Deborah Alma spoke about how she came up with the idea for ‘The Emergency Poet’ – an ambulance which travels to literary festivals prescribing poems for people. It started four years ago when she was using poetry to communicate with dementia patients, as well as making poetry with their words and giving it back to them. “Poetry can change a mood”, she explained, “in someone with dementia”. It can be “soothing or uplifting”, especially because a lot of them learned poetry by heart when they were at school. They could recite the poems with her as she read them aloud.

Alma was looking on ebay for a minibus, and happened to see an old ambulance for sale. “The whole thing came to me in an instant,” she explained, “and I haven’t looked back”. The first Emergency Poet event was at Wenlock Poetry Festival, and since then she has been to numerous other events. “The set up explicitly looks like a quack doctor,” she explained, “like a gypsy fortune teller”. She dresses up as a doctor with a pharmacy outside which includes various ‘poemcetamols’ and ‘blue remembered pills’. She invites people in and they lie down on a stretcher, “like a pastiche therapy session”. She then asks them questions about what they enjoy reading and helps them to “lie there and relax” before asking if there is anything specific they’d like a poem for, then she searches through a filing cabinet of poems to find the right one for that person.

Emergency Poet ambulance

The Emergency Poet was parked up at the Waterfront for the Stratford Literature Festival

Dr Schuman spoke about how prevalent the issue of mental health has become. In fact, he explained that 70-80% of doctors suffer from some kind of mental health problem, but almost none of them seek any help for it. He added that with chronic conditions such as diabetes or heart disease, there’s often a mental burden as well. The panel discussed the fact that there seems to be much more of a problem with stress now due to the fast pace of modern living.

Dr Byrne spoke about the MOOC (Massive Open Online Course) which she and Professor Jonathan Bate have created, entitled ‘Literature and Mental Health for Wellbeing’. The idea is to make this accessible for everyone. It’s completely free, and helps people to understand how literature can help in times of grief, stress, heartbreak, trauma, ageing and depression. The course (which people can sign up for when it starts again in September) includes video clips of people such as Melvyn Bragg talking about how poetry helped him communicate to his mother who had dementia. There are clips from famous people such as Stephen Fry (who writes poetry therapeutically) and Ian McKellan, but also ordinary people such as one lady who talks about how reading Hamlet helped her to move on after her sister killed herself.

So what is about reading that can help people? The Panel talked about how there is often a sense of isolation when people go through depression, grief or trauma, and the simple fact of reading that someone else, perhaps even 400 years ago, felt the same way as you, can really help.  Dr Schuman said that one of the biggest killers in today’s society is isolation and loneliness, and the course helps people by connecting them to poets and writers from the past, but also to each other. They can communicate via the online forum.

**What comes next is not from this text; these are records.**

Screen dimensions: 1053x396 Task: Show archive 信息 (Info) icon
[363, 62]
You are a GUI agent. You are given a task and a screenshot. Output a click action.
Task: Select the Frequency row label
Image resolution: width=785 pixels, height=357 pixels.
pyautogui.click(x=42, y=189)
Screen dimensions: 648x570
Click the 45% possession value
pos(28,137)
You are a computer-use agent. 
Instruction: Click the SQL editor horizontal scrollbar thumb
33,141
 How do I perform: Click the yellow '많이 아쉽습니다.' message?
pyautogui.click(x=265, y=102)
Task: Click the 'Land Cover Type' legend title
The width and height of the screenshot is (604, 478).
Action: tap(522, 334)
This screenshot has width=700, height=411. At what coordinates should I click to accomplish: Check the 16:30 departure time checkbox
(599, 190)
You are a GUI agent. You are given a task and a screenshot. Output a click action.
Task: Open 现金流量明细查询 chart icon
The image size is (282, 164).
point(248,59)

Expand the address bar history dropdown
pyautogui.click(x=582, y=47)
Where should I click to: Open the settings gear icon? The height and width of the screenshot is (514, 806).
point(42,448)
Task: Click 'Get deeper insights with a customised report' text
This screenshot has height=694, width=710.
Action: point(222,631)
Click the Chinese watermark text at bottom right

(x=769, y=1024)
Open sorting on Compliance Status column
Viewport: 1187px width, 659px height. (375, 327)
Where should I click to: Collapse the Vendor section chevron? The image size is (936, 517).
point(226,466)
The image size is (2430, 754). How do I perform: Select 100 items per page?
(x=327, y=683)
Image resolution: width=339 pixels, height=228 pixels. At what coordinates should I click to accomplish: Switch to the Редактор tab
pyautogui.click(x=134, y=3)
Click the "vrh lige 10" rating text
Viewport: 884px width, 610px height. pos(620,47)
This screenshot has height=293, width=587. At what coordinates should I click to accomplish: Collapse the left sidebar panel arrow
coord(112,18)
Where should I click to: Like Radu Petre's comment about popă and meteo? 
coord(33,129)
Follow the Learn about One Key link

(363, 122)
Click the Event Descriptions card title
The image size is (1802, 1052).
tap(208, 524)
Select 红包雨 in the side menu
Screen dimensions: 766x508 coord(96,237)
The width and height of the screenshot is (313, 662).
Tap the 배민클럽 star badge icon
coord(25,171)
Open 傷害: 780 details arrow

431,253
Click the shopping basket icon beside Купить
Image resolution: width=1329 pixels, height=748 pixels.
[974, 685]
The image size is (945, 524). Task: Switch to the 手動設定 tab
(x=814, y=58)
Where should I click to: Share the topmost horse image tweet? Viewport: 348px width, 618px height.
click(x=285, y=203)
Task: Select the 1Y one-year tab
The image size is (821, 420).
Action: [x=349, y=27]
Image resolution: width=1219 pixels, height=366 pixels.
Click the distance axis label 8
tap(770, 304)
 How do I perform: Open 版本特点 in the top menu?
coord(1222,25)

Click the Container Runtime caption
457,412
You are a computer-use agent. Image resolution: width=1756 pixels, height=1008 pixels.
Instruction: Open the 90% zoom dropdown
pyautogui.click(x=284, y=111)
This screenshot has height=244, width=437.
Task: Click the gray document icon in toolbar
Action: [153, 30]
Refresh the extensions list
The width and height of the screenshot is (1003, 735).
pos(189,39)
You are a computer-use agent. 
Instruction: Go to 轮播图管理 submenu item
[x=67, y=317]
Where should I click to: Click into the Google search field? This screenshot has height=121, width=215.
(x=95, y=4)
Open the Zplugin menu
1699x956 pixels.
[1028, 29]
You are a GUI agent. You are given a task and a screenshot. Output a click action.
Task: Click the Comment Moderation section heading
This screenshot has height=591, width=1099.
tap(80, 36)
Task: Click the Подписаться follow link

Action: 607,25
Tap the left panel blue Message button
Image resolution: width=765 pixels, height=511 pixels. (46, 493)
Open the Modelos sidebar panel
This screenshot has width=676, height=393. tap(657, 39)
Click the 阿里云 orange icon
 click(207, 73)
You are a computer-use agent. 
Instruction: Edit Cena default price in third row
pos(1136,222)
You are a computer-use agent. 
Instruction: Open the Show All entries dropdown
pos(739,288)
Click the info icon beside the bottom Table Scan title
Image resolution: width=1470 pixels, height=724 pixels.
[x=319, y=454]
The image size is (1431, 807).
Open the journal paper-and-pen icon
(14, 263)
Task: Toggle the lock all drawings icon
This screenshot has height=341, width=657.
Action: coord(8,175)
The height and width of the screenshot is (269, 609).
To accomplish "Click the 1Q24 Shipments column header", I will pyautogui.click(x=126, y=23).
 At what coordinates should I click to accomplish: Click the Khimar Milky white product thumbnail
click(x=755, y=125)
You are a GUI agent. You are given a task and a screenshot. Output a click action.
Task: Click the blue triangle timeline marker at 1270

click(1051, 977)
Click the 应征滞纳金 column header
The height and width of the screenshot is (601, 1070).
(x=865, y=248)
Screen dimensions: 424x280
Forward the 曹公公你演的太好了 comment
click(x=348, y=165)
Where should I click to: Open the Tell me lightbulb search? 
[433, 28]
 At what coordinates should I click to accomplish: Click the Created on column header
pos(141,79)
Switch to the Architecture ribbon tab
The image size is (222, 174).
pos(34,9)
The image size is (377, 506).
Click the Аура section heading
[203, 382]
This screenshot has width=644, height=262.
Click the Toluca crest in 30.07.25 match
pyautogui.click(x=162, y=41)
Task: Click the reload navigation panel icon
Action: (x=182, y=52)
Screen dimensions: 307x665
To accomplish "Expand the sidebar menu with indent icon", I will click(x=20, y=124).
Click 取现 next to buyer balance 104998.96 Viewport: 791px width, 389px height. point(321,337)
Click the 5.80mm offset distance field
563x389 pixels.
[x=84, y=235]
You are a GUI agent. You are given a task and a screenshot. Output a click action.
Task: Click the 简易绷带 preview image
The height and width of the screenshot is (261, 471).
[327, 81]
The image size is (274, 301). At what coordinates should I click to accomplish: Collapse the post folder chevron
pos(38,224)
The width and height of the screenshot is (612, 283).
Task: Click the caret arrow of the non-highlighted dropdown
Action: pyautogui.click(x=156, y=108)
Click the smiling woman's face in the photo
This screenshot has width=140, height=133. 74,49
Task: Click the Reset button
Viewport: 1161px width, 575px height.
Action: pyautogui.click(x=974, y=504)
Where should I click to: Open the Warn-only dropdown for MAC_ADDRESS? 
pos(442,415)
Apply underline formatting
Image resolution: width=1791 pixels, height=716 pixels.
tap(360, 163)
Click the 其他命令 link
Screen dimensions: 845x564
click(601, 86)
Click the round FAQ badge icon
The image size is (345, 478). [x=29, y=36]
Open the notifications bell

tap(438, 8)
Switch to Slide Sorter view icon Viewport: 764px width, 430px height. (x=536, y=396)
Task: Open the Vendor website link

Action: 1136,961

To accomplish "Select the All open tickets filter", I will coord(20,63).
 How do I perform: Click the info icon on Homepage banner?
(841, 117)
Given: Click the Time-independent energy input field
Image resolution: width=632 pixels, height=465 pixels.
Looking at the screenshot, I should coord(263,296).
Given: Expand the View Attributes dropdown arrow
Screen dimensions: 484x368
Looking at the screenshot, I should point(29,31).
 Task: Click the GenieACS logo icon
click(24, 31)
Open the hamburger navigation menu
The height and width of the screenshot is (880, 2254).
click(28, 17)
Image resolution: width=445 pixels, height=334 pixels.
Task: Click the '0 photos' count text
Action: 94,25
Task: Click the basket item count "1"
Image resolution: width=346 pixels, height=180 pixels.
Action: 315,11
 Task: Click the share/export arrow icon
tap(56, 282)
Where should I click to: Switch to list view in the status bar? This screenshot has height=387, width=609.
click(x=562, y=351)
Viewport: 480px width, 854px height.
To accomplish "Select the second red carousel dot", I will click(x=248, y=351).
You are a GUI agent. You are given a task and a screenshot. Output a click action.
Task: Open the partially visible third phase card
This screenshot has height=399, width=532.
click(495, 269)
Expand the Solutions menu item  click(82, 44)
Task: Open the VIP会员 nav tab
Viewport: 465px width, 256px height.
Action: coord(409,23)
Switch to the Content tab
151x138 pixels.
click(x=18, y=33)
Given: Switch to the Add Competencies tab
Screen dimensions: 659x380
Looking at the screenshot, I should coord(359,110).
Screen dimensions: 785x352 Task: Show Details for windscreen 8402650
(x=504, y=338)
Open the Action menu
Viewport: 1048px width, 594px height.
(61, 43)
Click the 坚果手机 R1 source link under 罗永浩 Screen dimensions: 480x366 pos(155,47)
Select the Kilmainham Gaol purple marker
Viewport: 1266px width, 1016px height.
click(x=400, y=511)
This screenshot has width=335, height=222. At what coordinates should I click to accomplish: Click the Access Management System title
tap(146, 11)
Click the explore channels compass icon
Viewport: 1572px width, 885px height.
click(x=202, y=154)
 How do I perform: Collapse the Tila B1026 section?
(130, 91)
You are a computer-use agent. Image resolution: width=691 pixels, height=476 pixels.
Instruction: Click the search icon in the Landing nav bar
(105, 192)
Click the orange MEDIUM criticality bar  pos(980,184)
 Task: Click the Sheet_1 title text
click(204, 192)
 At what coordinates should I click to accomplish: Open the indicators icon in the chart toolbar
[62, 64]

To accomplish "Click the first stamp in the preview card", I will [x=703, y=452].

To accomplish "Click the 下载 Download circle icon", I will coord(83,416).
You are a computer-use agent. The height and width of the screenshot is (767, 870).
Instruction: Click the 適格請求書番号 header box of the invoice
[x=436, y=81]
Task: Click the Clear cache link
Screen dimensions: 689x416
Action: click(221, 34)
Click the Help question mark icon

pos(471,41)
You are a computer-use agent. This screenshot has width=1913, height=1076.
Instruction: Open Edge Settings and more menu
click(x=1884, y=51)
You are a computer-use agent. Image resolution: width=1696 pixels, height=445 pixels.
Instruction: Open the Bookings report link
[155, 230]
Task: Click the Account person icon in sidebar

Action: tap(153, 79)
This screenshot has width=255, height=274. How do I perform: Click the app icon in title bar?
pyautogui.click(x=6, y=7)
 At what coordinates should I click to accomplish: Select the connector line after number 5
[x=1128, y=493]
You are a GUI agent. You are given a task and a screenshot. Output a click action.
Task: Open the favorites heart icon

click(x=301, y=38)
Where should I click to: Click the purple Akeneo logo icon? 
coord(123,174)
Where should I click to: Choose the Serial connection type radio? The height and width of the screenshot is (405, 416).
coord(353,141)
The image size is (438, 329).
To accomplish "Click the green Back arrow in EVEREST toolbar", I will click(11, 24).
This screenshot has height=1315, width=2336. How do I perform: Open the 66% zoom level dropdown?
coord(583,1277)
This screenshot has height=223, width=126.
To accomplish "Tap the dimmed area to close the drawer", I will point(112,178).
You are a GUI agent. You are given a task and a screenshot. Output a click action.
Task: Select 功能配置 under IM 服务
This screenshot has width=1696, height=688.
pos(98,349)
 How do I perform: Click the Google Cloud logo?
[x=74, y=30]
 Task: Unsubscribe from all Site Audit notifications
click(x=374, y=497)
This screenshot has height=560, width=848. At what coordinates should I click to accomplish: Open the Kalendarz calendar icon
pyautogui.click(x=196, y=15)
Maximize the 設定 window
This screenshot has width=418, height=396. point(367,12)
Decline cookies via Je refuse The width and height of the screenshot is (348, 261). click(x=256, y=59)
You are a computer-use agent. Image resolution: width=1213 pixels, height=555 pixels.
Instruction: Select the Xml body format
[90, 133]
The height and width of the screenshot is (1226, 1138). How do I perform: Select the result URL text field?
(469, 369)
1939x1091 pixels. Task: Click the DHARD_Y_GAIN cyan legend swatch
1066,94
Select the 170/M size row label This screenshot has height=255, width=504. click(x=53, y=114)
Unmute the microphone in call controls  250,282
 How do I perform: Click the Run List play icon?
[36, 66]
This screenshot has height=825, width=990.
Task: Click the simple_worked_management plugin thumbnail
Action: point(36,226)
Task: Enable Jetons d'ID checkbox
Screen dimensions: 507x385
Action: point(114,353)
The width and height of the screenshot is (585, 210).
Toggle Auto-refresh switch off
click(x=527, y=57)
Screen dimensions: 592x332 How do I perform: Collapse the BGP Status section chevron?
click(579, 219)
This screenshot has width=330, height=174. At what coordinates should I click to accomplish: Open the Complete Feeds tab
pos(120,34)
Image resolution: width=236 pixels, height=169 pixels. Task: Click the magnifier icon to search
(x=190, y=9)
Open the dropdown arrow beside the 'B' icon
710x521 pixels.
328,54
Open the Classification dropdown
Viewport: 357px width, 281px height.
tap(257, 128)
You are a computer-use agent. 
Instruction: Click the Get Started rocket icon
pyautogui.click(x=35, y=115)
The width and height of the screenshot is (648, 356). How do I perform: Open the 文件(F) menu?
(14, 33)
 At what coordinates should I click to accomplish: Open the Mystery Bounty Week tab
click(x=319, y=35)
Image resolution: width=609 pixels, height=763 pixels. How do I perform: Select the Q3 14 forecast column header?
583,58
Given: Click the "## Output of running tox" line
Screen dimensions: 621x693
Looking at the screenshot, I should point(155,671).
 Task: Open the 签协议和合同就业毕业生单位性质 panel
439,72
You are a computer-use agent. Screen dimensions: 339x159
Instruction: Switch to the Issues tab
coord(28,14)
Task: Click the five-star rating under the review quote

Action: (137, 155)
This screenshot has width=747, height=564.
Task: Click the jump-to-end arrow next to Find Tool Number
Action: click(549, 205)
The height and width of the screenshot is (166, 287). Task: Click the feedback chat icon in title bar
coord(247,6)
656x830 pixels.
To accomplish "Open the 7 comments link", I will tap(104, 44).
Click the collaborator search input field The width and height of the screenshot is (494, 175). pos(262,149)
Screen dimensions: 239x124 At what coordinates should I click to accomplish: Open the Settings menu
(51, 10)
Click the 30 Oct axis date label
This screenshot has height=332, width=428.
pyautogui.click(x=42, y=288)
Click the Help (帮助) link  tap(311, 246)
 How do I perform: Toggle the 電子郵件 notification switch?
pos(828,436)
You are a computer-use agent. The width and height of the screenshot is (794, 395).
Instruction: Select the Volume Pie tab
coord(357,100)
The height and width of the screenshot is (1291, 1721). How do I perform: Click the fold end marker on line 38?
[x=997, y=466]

The three panellists each read a poem aloud. Alma read Postscript by Seamus Heaney, a poem which she said she would prescribe “to someone who is caught between big decisions” or “not taking time to look after themselves”.

This prompted the panel to consider how unique poetry is, as “the only work of art you can have in its entirety in your head”, not like a painting or a novel. Dr Schuman pointed out that Ted Hughes was very keen on memorising poetry. “It takes us out of our frenzied, harassed existences and slows us down”, he explained. They also talked about the power of hearing a poem read aloud, and as they each read their poems you could sense a kind of depth to the silence as we listened.